__EXCERPTED DATA__
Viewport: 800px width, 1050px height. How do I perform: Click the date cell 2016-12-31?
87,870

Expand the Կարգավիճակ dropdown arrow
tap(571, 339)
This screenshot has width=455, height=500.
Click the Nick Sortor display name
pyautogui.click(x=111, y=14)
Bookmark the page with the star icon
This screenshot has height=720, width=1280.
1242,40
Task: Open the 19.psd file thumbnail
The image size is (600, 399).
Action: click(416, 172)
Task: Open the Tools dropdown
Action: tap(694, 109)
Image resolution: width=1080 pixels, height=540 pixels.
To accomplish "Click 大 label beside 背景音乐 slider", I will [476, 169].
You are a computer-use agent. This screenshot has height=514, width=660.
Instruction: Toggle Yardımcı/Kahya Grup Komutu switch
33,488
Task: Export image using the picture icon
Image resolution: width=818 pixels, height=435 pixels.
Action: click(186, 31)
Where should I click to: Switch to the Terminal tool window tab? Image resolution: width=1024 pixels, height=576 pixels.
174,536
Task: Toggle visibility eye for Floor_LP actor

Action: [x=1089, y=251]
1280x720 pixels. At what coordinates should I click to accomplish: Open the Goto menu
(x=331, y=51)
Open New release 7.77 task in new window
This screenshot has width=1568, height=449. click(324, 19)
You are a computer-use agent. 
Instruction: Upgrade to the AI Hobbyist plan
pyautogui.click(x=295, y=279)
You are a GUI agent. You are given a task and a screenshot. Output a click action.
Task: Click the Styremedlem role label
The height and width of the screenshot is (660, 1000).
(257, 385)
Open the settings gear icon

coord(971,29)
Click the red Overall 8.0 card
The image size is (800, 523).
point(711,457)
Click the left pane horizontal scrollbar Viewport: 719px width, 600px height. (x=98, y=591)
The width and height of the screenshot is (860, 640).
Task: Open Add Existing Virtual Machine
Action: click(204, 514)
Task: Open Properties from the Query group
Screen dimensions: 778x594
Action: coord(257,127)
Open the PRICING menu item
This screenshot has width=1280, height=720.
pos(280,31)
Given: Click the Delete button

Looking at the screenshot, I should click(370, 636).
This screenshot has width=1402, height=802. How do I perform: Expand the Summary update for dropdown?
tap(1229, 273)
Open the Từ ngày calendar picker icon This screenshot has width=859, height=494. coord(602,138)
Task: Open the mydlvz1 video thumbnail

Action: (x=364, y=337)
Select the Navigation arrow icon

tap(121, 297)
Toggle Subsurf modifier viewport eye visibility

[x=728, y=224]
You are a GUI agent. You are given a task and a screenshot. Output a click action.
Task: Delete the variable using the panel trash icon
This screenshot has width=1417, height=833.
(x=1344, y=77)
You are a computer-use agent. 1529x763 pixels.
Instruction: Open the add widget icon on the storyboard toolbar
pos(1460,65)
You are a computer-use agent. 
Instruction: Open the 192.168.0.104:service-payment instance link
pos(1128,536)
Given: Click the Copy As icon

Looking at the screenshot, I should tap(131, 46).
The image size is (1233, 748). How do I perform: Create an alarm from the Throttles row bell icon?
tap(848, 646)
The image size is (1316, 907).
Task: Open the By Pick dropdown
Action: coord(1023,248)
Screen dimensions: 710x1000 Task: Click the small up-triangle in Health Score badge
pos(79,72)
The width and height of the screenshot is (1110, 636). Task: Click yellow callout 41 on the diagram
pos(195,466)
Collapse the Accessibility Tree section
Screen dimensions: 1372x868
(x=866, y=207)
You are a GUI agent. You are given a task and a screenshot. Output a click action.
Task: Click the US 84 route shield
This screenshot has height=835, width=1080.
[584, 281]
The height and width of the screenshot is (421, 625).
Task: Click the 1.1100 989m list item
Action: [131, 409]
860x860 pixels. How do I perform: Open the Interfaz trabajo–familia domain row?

__PROBLEM STATEMENT__
Wherever the word "computer" turns up in the records, copy out the line it is on.

__ANSWER BOX__
You are a computer-use agent. This screenshot has height=514, width=660.
You are a computer-use agent. 
You are a computer-use agent. 1529x763 pixels.
You are a computer-use agent. 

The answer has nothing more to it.